The company, which voluntarily agreed to keep its drilling activities away from the test site itself until the end of this year, announced it is extending that agreement through 2010.
In a presentation to the commissioners, Noble Energy’s Stephen Flaherty said the company plans to spend $96 million on its drilling activities, which he said would generate $3.38 million in production taxes.
By comparison, although he had no exact details available at the meeting, Flaherty said Noble drilled considerably more wells in 2008, when it had as many as five different rigs operating in different locales. That rate of exploration, he said, included 21 drilling operations within the 3-mile radius of the Rulison test site, which yielded 18 operational wells.

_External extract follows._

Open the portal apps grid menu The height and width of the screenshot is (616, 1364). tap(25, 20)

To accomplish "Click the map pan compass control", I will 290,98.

Over the course of 2009, he said, the company plans to continue drilling in the area between a halfmile and three miles of the test site, but he pledged that the drilling will not violate the ” voluntary moratorium” on drilling within a half of a mile of the test site itself, which is controlled by the U. S. Department of Energy.
The DOE, which was previously known as the Atomic Energy Commission, detonated a 43- kiloton nuclear bomb near Rulison, 12 miles southwest of Rifle, in 1969.
The detonation was done 8,426 feet below the surface, well below sea level, in an attempt to literally bomb the natural gas out of sandstone formations and develop peaceful uses for nuclear energy.
The experiment produced less gas than anticipated, and what was produced was unsafe to use because it was radioactive.
Scientists tend to agree that the bomb created a cavity in the rock that will be radioactive for tens to thousands of years, a conclusion that has spawned concern that hydraulic fracturing nearby could free water or methane contaminated with radioactive tritium.
The DOE controls 40 acres, including the blast site, and has banned drilling there below 6,000 feet. There is currently ” no credible scientific basis” to determine how far from the site it’s safe to conduct drilling or frac’ing, according to government documents.
“We do think we can do this in a safe environmental manner,” Flaherty told the commissioners, referring to drilling within the half-mile perimeter.
Commissioner Mike Samson told Flaherty, “We’ll do all we can to help the DOE go forward” in permitting drilling closer in to the site.
Commissioner John Martin, who earlier this year blasted the DOE for “dragging their feet” concerning mineral exploration at the blast site, was not at Monday’s meeting to voice his feelings.